Input for this task
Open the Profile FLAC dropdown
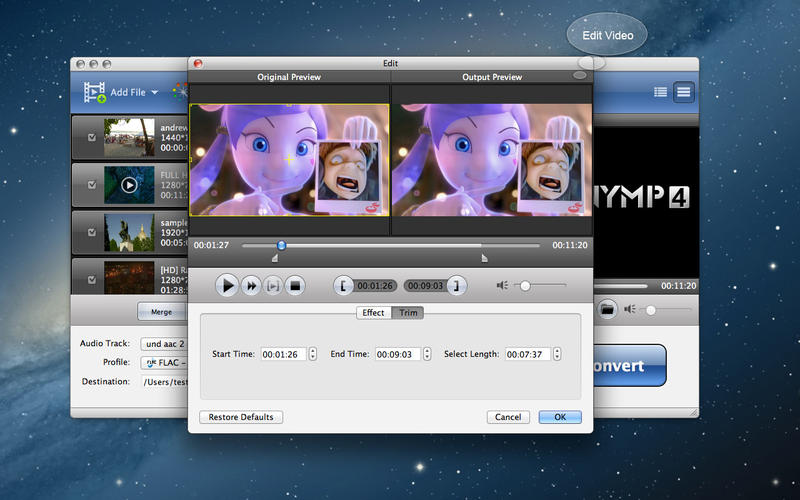The image size is (800, 500). point(165,362)
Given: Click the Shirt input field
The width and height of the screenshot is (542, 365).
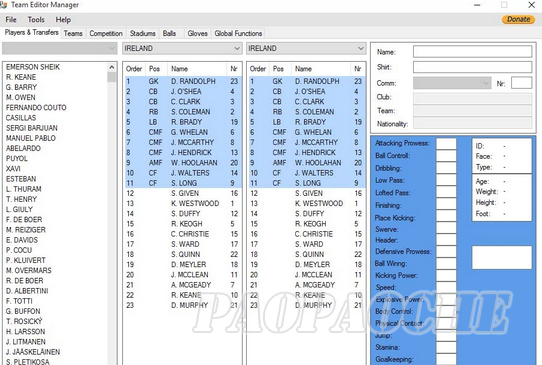Looking at the screenshot, I should pos(473,67).
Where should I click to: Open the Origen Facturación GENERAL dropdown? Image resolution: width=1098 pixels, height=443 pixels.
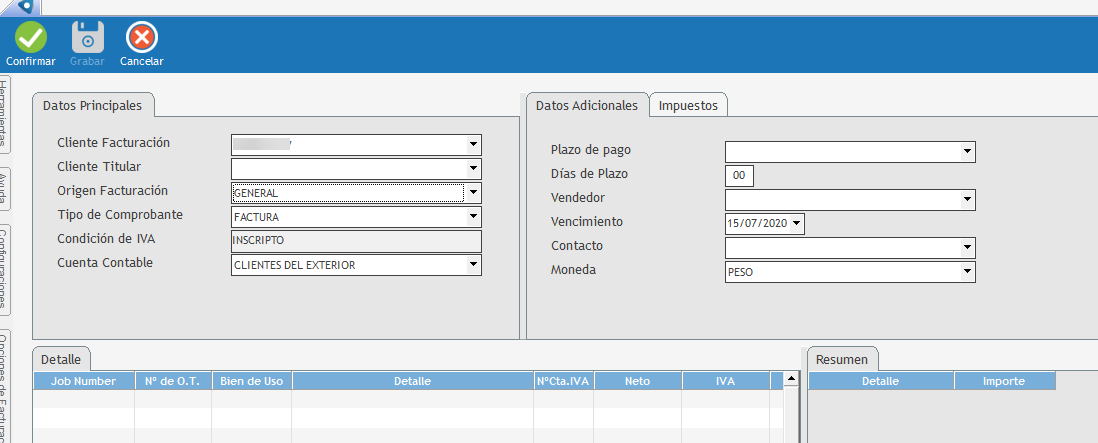click(473, 193)
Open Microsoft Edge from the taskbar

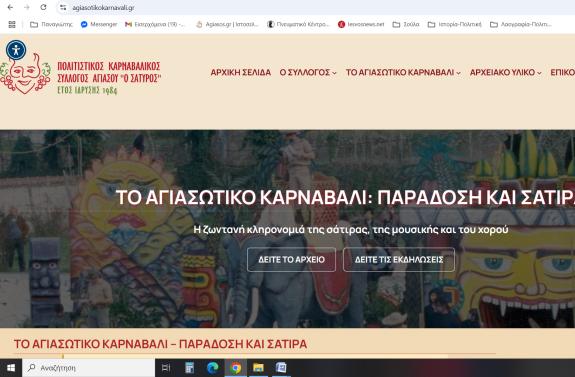coord(212,367)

Exercise requirements
Reproduce each entry exactly as given; no pictures, please.

Answer space
Open the Profile FLAC dropdown
The image size is (800, 500). point(165,362)
Given: Click the Shirt input field
The width and height of the screenshot is (542, 365).
Looking at the screenshot, I should pos(473,67).
Where should I click to: Open the Origen Facturación GENERAL dropdown? Image resolution: width=1098 pixels, height=443 pixels.
click(473, 193)
Open Microsoft Edge from the taskbar

coord(212,367)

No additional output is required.